Top of Records shown

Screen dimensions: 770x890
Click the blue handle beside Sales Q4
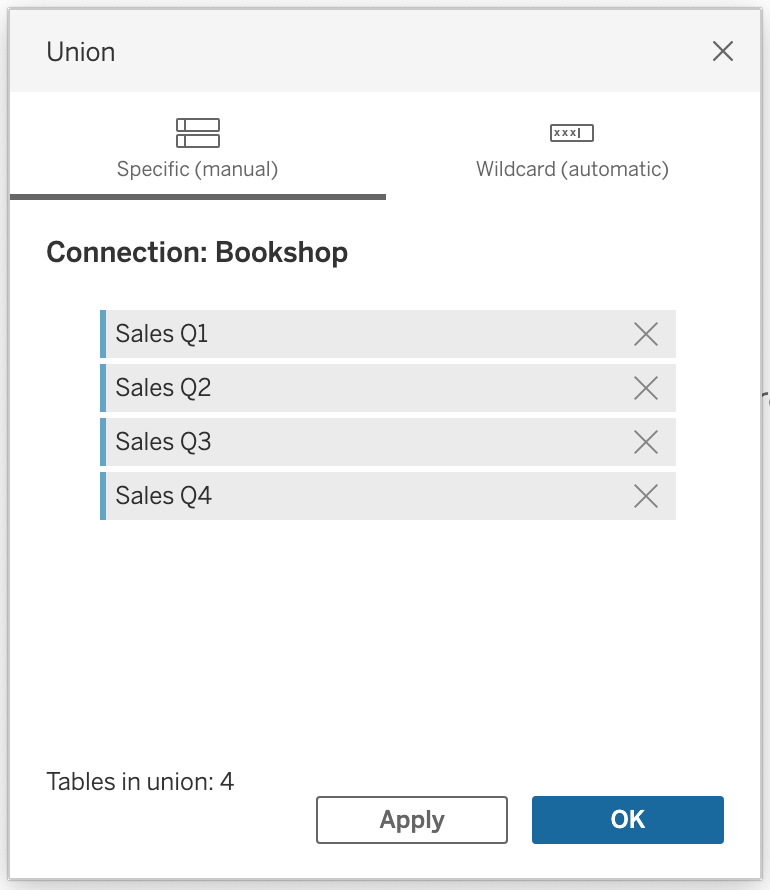pyautogui.click(x=103, y=496)
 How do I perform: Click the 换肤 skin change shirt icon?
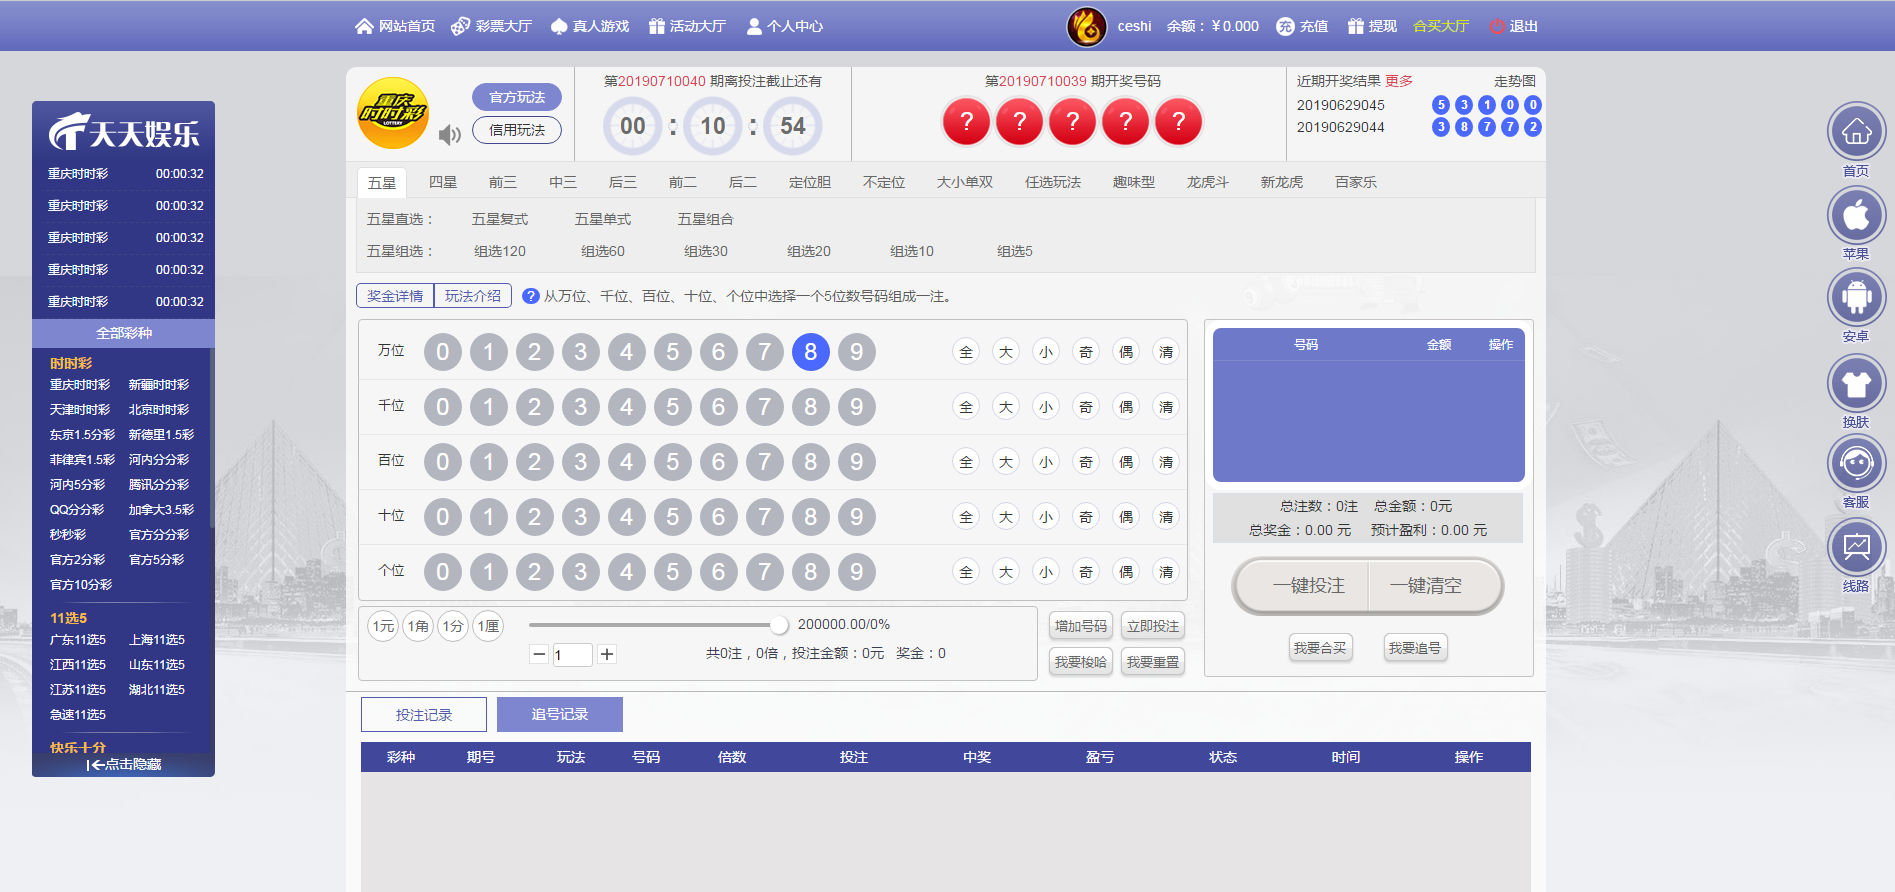[1856, 384]
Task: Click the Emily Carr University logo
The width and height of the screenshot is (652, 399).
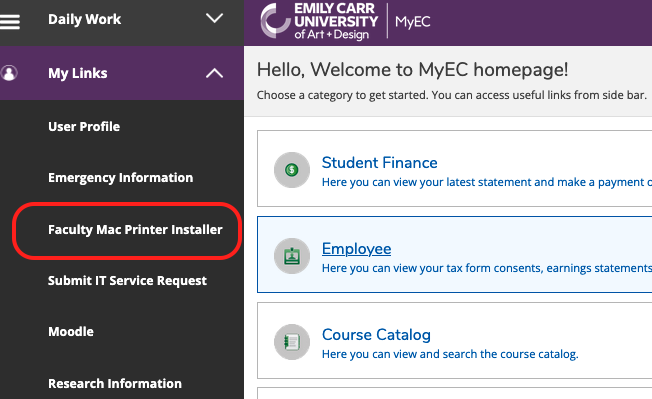Action: pyautogui.click(x=319, y=21)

Bottom of Records shown

## [How to complete this task]
Transcribe word for word only the lines from the one with "The width and" through the end of the listing; every picture is to be omitted.

## [Exercise answer]
The width and height of the screenshot is (652, 399).
Action: pyautogui.click(x=319, y=21)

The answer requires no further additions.